EXERCICES À FAIRE |
a – Dans l'extrait sur l'étymologie de *under-, relevez toutes les formes marquées d'un astérisque, chacune une seule fois.
b – Poursuivez l'extrait sur l'étymologie de *under- juste après sa dernière phrase.

Aujourd'hui, amis lecteurs, que diriez-vous d'aller jeter un coup d'oeil du côté des langues... germaniques ?
Car oui, notre douce indo-européenne *(H)ndʰ-er-, “sous, en-dessous...”, y a laissé des...
traces...
C'est par l'étymon germanique (reconstruit) *under- que l'on explique ses différents dérivés germaniques.
Il y a cependant un petit mais.
Oh, rien de grave, non, rien de méchant, pas du tout...
Mais bon... le sens que l'on attribue au germanique *under-
(qui est soit dit en passant tout autant adverbe que préposition)
est... double.
si vous voulez, oui : comme le gras. (Gras-double fondant a la lyonnaise) |
Oui, à côté du sens très logiquement attendu de “au-dessous, sous...”, on prête aussi à *under- celui de... “parmi, entre...”
Ah ça !
Bon, c'est gentil, mais n'exagérez pas non plus |
Mais comment l'expliquer ?
Ah ! Tout simplement par collision.
Télescopage, si vous voulez. Voire amalgame.
Quelque part, il y a eu confusion, mélange.
On peut bien entendu supposer que la branche germanique de la famille Ucon y soit pour quelque chose.
- Mais euh !? Fernand Ucon, dont la famille a tenté de saccager le français. Relisez déjà ceci : Es war einmal mitten im Winter, und die Schneeflocken fielen wie Federn vom Himmel herab... |
Oui, on constate que deux racines indo-européennes, relativement proches par la forme mais pourtant bien différentes par le sens, ont littéralement fusionné en germanique.
Je veux parler de notre *(H)ndʰ-er-, “sous, en-dessous...” et de *h₁(e)n-tér-, “entre, à l'intérieur”.
Nous avions déjà parlé de *h₁(e)n-tér- à l'occasion de ne confondons pas guerre intestine et gastro-entérite, il y a pratiquement 6 ans jour pour jour (!). À cette époque, je l'avais retranscrite sous la forme que Watkins proposait : *en-t(e)ro-.
(Quant à la racine *en- dont cette forme allongée provenait, je la retranscrirais aujourd'hui en *h₁én-, pour respecter les conventions de retranscription plus récentes, mais on parle toujours bien de la même chose !)
Et donc, on ne sait trop comment...
- même si personnellement, j'ai ma petite idée -
mais il y a eu confusion !
Et l'étymon germanique hérité de ce carambolage sémantique, *under-, produira des dérivés qui tantôt reprendront la sémantique de “sous, en-dessous...”, tantôt celle de “entre, à l'intérieur”.
Commençons notre tour des dérivés du germanique *under- par...
- la préposition gotique 𐌿𐌽𐌳𐌰𐍂, undar, “sous, au-dessous de...”.
dessous gothiques |
Dans les langues germaniques occidentales, pointons encore...

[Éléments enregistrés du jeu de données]
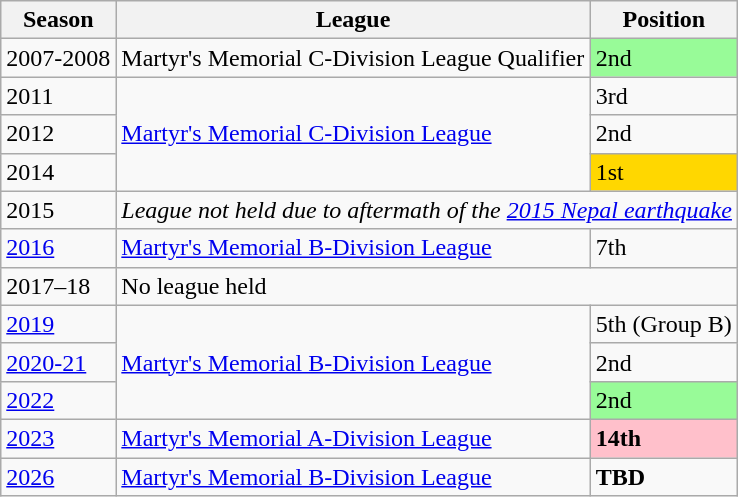
5th (Group B) [664, 324]
League not held due to aftermath of the 2015 Nepal earthquake [427, 210]
TBD [664, 477]
2016 [58, 248]
2011 [58, 96]
League [353, 20]
2014 [58, 172]
No league held [427, 286]
Position [664, 20]
2026 [58, 477]
2019 [58, 324]
2023 [58, 438]
Season [58, 20]
Martyr's Memorial C-Division League [353, 134]
2020-21 [58, 362]
Martyr's Memorial C-Division League Qualifier [353, 58]
3rd [664, 96]
2022 [58, 400]
2012 [58, 134]
7th [664, 248]
2015 [58, 210]
1st [664, 172]
2007-2008 [58, 58]
14th [664, 438]
Martyr's Memorial A-Division League [353, 438]
2017–18 [58, 286]
Identify which cell holds the provided text, then report its [x, y] central coordinate. 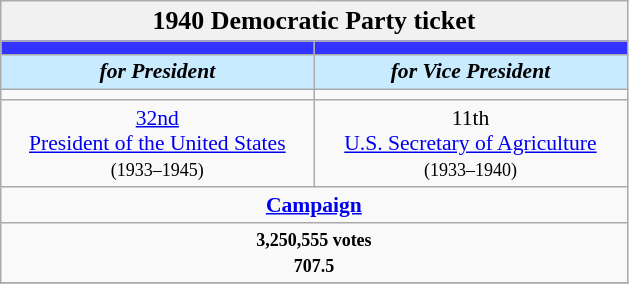
Campaign [314, 205]
11thU.S. Secretary of Agriculture(1933–1940) [470, 144]
32ndPresident of the United States(1933–1945) [158, 144]
for President [158, 72]
1940 Democratic Party ticket [314, 21]
3,250,555 votes707.5 [314, 252]
for Vice President [470, 72]
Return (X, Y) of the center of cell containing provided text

RÉPONSES AUX EXERCICES |
a – *(H)ndʰ-er-, *under-, *h₁(e)n-tér-, *en-t(e)ro-, *en-, *h₁én-

b –
- le vieil anglais under, qui donnera le moyen anglais under, duquel découleront l'anglais under et le scots unner,
- le vieux frison under, “sous, au-dessous de...”, dont est issu le frison occidental ûnder,
- le vieux saxon undar, d'où le moyen bas allemand under, ünder, d'où le bas allemand ünner et le plautdietsch (le bas allemand mennonite) unja,
- le vieux néerlandais under, d'où les moyen néerlandais et néerlandais onder,
ou
- le vieux haut allemand untar, undar, under, “sous, entre...”, d'où notamment l'allemand unter, comme dans Unterseeboot, ou U-boot.
Das Boot, Wolfgang Petersen, 1981 |
Et puis, issus du... vieux norois - Mais OUIIIII ! -, du vieux norois undir, “sous, en-dessous...” , citons encore...
- l'islandais undir, comme dans “undir fjögur augu”, littéralement “sous quatre yeux”, pour confidentiellement, rien qu'entre toi et moi,
- le féroïen undir, “sous”, comme dans “le pinnipède dont le crâne se brise joyeusement en deux sous ma hache”,
- le norvégien under,
- le vieux suédois undir, d'où le suédois under,
- le danois under,
ou
- le gutnisk (mais oui, la langue de l'île de Gotland, dans le sud de la Suède) undar, unda, undur.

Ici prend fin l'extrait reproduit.